» Tasks and exercises:
[1] Copy the stretch of the article on virtual Eucharists from "Now some Anglicans" through "wine at home.".
[2] In the article on virtual Eucharists, list the objects that the television in the described advertisement image holds.
[3] Resume the article on the Episcopal debate over virtual Eucharists, beginning after its last sentence.

In the late 1970s, the Episcopal Ad Project began releasing spots taking shots at television preachers and other trends in American evangelicalism.
One image showed a television serving as an altar, holding a priest’s stole, a chalice and plate of Eucharistic hosts. The headline asked: “With all due regard to TV Christianity, have you ever seen a Sony that gives Holy Communion?”
Now some Anglicans are debating whether it’s valid — during the coronavirus crisis — to celebrate “virtual Eucharists,” with computers linking priests at altars and communicants with their own bread and wine at home.
In a recent House of Bishops meeting — online, of course — Episcopal Church leaders backed away from allowing what many call “Virtual Holy Eucharist.”
Episcopal News Service said bishops met in private small groups to discuss if it’s “theologically sound to allow Episcopalians to gather separately and receive Communion that has been consecrated by a priest remotely during an online service.”
Experiments had already begun, in some Zip codes. In April, Bishop Jacob Owensby of the Diocese of Western Louisiana encouraged such rites among “Priests who have the technical know-how, the equipment and the inclination” to proceed.

Data entries
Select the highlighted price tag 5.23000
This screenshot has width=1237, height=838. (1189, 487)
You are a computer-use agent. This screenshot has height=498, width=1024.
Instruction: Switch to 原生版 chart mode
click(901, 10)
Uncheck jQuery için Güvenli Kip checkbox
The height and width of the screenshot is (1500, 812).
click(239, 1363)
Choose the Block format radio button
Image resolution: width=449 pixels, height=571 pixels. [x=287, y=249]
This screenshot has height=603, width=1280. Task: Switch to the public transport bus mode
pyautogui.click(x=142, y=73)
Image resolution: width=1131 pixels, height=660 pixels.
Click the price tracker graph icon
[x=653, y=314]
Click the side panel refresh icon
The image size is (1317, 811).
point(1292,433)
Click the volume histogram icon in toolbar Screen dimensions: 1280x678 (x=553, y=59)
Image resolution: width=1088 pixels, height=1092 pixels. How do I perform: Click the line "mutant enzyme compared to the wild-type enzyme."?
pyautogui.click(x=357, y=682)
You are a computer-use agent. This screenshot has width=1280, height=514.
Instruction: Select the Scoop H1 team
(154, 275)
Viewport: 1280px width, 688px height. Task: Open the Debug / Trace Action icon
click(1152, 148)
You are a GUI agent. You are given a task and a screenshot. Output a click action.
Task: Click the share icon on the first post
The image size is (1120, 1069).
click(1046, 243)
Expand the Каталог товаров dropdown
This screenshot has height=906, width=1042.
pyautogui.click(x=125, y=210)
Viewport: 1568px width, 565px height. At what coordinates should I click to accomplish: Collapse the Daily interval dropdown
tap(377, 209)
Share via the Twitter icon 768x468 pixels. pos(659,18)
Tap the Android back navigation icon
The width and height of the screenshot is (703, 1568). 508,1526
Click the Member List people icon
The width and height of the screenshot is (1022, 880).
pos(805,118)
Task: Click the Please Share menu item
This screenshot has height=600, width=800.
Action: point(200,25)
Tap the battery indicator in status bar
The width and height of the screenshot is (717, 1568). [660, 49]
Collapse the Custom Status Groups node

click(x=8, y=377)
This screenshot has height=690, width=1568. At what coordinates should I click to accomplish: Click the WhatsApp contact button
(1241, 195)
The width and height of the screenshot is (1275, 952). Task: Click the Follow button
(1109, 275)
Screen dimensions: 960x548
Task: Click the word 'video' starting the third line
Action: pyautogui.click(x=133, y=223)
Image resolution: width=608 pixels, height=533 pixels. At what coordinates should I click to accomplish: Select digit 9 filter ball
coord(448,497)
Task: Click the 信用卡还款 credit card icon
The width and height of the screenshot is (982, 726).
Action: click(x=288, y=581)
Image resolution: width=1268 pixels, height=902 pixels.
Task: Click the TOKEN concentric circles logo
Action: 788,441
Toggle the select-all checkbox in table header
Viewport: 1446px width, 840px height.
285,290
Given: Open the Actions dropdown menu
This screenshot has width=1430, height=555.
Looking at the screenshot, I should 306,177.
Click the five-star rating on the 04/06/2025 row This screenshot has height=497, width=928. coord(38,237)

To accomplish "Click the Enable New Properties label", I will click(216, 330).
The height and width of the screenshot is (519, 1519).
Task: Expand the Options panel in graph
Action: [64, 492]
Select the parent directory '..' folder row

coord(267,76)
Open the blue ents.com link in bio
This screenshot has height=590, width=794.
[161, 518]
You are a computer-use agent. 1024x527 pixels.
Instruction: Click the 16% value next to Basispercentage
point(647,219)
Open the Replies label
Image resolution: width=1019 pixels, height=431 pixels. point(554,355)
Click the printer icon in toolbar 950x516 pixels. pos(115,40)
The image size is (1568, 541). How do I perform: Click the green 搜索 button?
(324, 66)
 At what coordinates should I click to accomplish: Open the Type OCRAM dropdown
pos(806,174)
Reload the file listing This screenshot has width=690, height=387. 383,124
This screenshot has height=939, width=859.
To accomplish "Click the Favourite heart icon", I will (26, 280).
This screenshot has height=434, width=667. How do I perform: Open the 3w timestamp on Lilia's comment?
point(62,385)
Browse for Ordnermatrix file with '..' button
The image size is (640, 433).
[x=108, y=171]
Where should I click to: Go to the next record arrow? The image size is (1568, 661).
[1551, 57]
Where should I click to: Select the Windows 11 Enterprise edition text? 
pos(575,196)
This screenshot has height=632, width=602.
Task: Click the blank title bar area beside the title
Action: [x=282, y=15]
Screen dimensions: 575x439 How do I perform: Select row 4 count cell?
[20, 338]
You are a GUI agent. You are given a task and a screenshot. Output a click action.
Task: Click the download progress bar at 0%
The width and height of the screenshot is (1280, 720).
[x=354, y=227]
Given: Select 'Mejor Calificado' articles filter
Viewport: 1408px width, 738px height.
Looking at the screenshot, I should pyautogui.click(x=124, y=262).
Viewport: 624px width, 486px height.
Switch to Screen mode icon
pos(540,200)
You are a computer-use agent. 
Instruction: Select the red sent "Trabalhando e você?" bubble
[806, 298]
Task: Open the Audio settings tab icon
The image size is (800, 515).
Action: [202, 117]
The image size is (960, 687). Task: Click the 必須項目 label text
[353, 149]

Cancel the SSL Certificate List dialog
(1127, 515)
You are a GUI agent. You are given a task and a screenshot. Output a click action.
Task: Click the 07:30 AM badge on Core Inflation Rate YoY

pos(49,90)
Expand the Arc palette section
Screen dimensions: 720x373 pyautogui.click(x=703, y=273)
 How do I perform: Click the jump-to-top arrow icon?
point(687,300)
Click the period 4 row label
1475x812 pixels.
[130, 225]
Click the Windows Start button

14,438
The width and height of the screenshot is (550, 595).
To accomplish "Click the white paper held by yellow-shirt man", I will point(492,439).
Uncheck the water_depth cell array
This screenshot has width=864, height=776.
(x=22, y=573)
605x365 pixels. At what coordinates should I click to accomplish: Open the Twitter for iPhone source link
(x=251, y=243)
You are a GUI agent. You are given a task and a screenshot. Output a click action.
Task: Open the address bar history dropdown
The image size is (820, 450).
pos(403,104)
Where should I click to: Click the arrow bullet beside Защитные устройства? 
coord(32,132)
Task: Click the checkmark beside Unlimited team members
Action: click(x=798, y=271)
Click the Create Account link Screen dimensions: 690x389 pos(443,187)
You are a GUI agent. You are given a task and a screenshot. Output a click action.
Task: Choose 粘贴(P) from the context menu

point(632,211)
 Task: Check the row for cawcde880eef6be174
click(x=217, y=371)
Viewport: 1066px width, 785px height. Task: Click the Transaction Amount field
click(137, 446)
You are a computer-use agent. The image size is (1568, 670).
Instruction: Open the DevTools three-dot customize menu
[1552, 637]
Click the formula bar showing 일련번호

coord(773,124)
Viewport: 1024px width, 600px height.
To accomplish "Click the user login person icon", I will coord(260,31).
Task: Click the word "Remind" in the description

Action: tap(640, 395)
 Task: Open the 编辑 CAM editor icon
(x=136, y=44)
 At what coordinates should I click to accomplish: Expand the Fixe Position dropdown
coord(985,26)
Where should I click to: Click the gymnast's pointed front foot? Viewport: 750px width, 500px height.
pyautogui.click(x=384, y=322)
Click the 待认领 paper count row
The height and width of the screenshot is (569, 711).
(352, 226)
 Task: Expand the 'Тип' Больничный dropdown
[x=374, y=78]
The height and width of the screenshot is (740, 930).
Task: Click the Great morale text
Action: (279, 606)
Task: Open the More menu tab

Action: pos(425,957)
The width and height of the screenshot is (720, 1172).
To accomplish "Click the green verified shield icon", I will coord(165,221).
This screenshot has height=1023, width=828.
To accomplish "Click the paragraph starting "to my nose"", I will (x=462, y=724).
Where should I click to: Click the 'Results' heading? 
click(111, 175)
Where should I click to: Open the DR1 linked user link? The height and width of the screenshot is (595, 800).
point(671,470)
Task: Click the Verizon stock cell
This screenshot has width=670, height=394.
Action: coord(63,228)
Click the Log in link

» Task answers:
[1]
Now some Anglicans are debating whether it’s valid — during the coronavirus crisis — to celebrate “virtual Eucharists,” with computers linking priests at altars and communicants with their own bread and wine at home.

[2]
a priest's stole
a chalice
a plate of Eucharistic hosts

[3]
People at home, he wrote, will “provide for themselves bread and wine (bread alone is also permissible) and place it on a table in front of them. The priest’s consecration of elements in front of her or him extends to the bread and wine in each … household. The people will consume the consecrated elements.”
Days later, after consulting with America’s presiding bishop,” Bishop Owensby rescinded those instructions. “I understand that virtual consecration of elements at a physical or geographical distance from the Altar exceeds the recognized bounds set by our rubrics and inscribed in our theology of the Eucharist,” he wrote.
However, similar debates were already taking place among other Anglicans. In Australia, for example, Archbishop Glenn Davies of Sydney urged priests to be creative during this pandemic, while churches were being forced to shut their doors.
During a live-streamed rite, he wrote, parishioners “could participate in their own homes via the internet consuming their own bread and wine, in accordance with our Lord’s command.” While following the rite online, “Their fellowship with the body of Christ would be no less spiritual and no less real. We must not fall into the erroneous mindset of thinking that consecration of the elements is only valid for us if we are physically present to consume them, as if there were magic in the hands of the minister.”
These debates may seem strange, following decades of news about Episcopalians and some other Anglicans voting to modernize church traditions in many ways — from the arrival of female priests and bishops to the decision to allow noncelibate gays and lesbians into the priesthood and the episcopate.
However, churches throughout the global Anglican Communion have continued to maintain Eucharistic altar traditions common in Western Christianity, including the Roman Catholic Church.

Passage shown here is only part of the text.